Instructions –
- 1) According to the Respect statement, why do the authors reject the claim that nothing has changed since Respect was founded? Answer in one to three sentences.
- 2) Summarize the Respect statement in two sentences.
- 3) From the Respect statement, print the stretch from "We regret that" through "we founded Respect?".

John Rees and Elaine Graham Leigh

Respect has organised the most successful electoral intervention by the left in British politics in two generations. It has galvanised hundreds of thousands of voters, tens of thousands of activists and drawn thousands towards radical ideas.

But as any organisation grows it confronts new problems and must refresh its structures and modify its strategy in order to deal with them.

We regret that George Galloway's criticisms of Respect have, inevitably, now been reproduced on many websites, including The Labour Party website, circulated on the Internet and become the subject of articles in The New Statesman, the East London Advertiser, The Independent and the sectarian left press. But if the debate they have initiated leads to a renewal of Respect democratic structures and a renewed strategic orientation they will have served a useful purpose.

Below we set out our views on the future of Respect.

1. Has "nothing changed" since we founded Respect?
George's desire to attribute all the problems that Respect faces to organisational questions centred on the national office has led to the claim that there have been no changes in the objective situation that present us with any problems.

This is obviously not the case. The defeat of Tony Blair, the arrival of Gordon Brown, the defeat of the British in Iraq and a renewed level of industrial struggle are all quite significant changes in the objective situation that pose fresh difficulties and challenges for Respect.

Equally the development of Respect itself presents us with problems that simply did not arise at the beginning. In some areas we have been so electorally successful that we attract tens, sometimes hundreds, of candidates and supporters who simply never existed in the early days. At the beginning we never thought of worrying about Labour and other defectors joining Respect because they could be successful rather than because they believed in its politics.

Now this problem is present in every area where we are successful and the pressure on us from this direction is intense. In Tower Hamlets it has led to two defections from our original council group of 12 councillors. It makes every selection process a battle ground and it demands the requirement of strong political belief and commitment to Respect's politics is greater than ever. It also demands greater accountability on all sides.

Data segment –
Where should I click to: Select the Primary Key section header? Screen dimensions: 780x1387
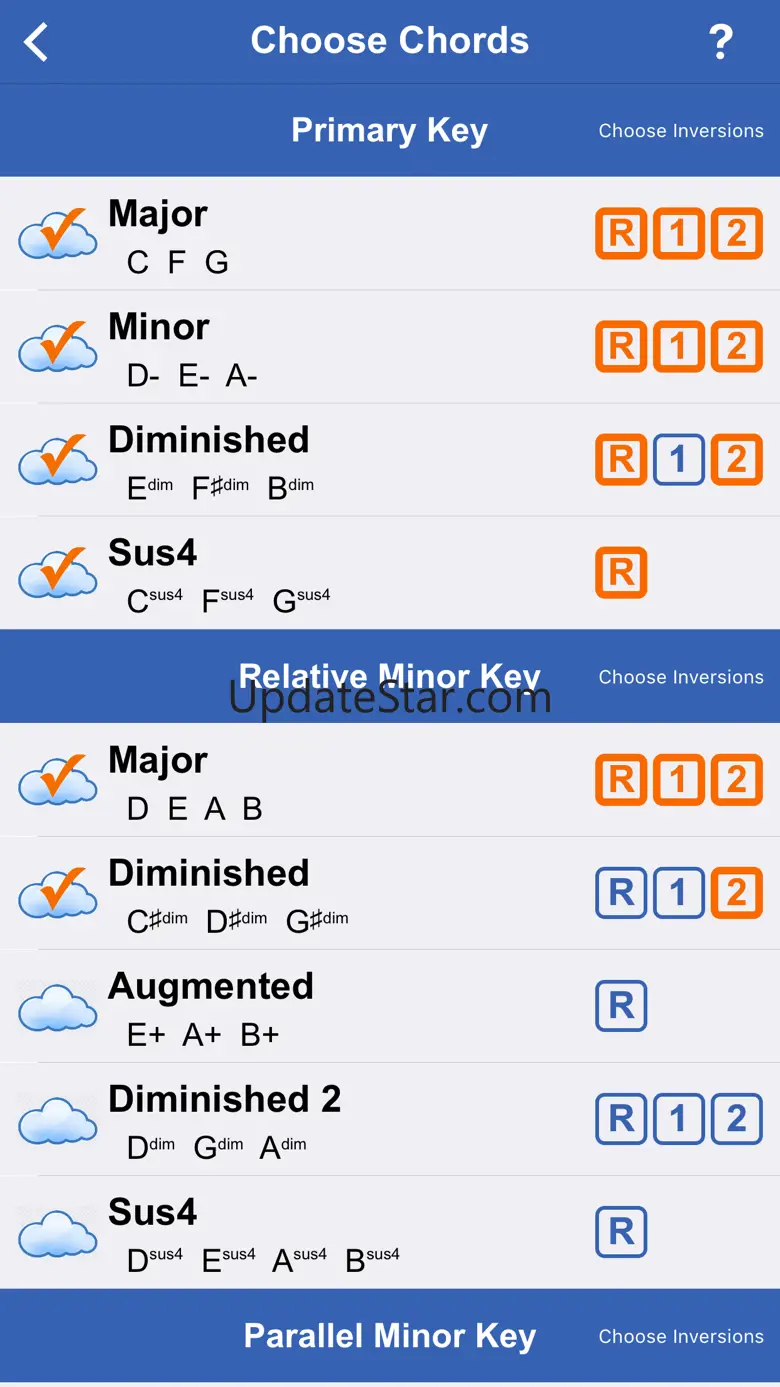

Solved problems –
- 1) The authors say the objective situation has changed significantly. Tony Blair was defeated, Gordon Brown arrived, the British were defeated in Iraq, and industrial struggle rose again. Respect's own electoral success has also brought in candidates and supporters, some of whom join because Respect can win rather than because they share its politics.

- 2) The authors call Respect the left's most successful electoral intervention in British politics in two generations, but they say its growth requires renewed structures and strategy, and they hope the debate started by George Galloway's criticisms leads to that renewal. Against the claim that nothing has changed, they point to major political shifts and to the pressure of opportunistic recruits drawn by electoral success, which calls for stronger political commitment and greater accountability.

- 3)
We regret that George Galloway's criticisms of Respect have, inevitably, now been reproduced on many websites, including The Labour Party website, circulated on the Internet and become the subject of articles in The New Statesman, the East London Advertiser, The Independent and the sectarian left press. But if the debate they have initiated leads to a renewal of Respect democratic structures and a renewed strategic orientation they will have served a useful purpose.

Below we set out our views on the future of Respect.

1. Has "nothing changed" since we founded Respect?